Otávio aproximou-se e soltou a pergunta perdida no tempo:

– Pai?

– Filho…

Olhos marejados e o silêncio dominavam Otávio e a UTI

Emoção contida. O diálogo continua. Como antigamente…

-Olha essa camisa, eu estava indo para o jogo quando me chamaram para te ver. Quanto tempo. Talvez nem devesse aparecer, mas…

– Eu sei meu “Tavinho”. Não se culpe. O que importa é que você e ele estão bem- disse Agenor com o olhar direcionado ao distintivo surrado do Guarani na camisa desbotada…

– Quem me ensinou a amar desse jeito foi o senhor…

– Pois é, pois é…E vejo que aprendeu direitinho…

Um elixir de esperança conectou pai e filho. O tempo reconstruiu um elo quebrado.

Subitamente, o desespero tomou conta de Otávio:

– Meu Deus, são 09h25! Já perdi o primeiro tempo. Pai, eu vou lá fora acompanhar o segundo tempo…

– Não, fica aqui. Fica aqui filho. Vem sentar comigo na arquibancada. Pela ultima vez…

A equipe médica não sabia o que fazer. Celulares eram proibidos. Como interromper aquele encontro? Que justifica encontrar para bloquear os olhares e a cumplicidade de pai e filho?

Um leve sinal positivo com a cabeça da enfermeira foi o bastante. Otávio sacou o ceular, sintonizou na FM de preferência e a sorte lhe sorriu: gol de Ricardinho. Guarani na frente. O gol do acesso.
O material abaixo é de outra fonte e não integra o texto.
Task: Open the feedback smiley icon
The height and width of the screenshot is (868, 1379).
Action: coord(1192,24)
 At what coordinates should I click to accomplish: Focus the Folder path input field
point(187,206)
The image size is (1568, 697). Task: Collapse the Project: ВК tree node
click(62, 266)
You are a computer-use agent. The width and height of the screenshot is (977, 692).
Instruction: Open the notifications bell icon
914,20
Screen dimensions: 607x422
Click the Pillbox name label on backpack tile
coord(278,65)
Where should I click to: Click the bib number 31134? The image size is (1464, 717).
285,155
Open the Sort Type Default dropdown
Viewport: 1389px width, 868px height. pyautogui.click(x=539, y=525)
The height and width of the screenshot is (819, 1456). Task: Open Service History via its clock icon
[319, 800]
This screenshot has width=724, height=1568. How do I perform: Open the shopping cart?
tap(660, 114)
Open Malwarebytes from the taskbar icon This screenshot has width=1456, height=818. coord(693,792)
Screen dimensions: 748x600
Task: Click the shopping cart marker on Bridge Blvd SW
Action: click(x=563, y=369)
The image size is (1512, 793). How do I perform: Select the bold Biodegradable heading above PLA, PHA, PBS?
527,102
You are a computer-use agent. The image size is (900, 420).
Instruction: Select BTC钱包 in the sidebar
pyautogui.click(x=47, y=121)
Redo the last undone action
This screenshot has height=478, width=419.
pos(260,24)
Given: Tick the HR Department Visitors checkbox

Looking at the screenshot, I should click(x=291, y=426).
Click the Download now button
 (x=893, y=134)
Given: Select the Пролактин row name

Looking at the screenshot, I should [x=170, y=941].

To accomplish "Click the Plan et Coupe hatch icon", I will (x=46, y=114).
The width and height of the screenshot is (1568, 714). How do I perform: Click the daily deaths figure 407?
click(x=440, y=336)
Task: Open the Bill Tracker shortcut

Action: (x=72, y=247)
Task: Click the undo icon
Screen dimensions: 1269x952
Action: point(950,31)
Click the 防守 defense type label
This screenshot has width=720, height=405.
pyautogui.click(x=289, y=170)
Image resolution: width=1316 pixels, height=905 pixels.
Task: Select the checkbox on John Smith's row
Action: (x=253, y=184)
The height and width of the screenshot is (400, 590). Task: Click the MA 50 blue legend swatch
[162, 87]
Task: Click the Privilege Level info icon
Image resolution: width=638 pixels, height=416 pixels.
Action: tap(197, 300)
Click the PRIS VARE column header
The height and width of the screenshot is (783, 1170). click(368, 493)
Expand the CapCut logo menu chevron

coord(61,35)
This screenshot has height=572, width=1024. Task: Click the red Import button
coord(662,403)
Os minutos passavam e o som do celular impregnava a UTI. Otávio segurava na mão do seu pai. Otávio não existia mais. Enquanto 11 homens defendiam a sua cor de alma, ele buscava de alguma forma fazer com que seu pai vencesse o jogo de sua vida. Era difícil. Ele tentava.

Marcelo Aparecido Ribeiro apitou o final do jogo. O Guarani ressurgia. Acabou a espera.

Sem poder extravasar, Otávio beijou o seu pai e com lágrimas nos olhos queria aproveitar o êxtase daquele momento:

– Pai, subimos!

– Sim, filho.. Subimos… Subimos… Subimos…

De repente, tudo parou. Os aparelhos ao redor emitiam o que Otávio não esperava. Agenor foi embora.

Habituados a luta da vida contra a morte, médicos e enfermeiros permitiam as lágrimas involuntárias. Apareciam emudeciam rostos e embaçavam óculos. Emoção que não impediu a enfermeira de abraçar Otávio. E pedir algo inusitado, com uma voz quase inaudível:

– Eu deveria estar no jogo. Também não fui. Pelo menos me deixa seu agasalho de presente?

Mão direcionada no jaleco da torcedora anônima, Otávio pegou a blusa  e teceu as palavras que eternizaram os escassos minutos naquele lugar eternizado em sua memória.

“Para o anjo que lutou até o fim com meu tesouro perdido e precioso”.

Enrolou a blusa, entregou nas mãos da enfermeira e caminhou para cuidar da despedida de Agenor.

Tinha a consciência tranquila. Otávio sabia que em seu coração o seu pai e herói se transformou em lenda. Assim como os novos heróis do Brinco de Ouro.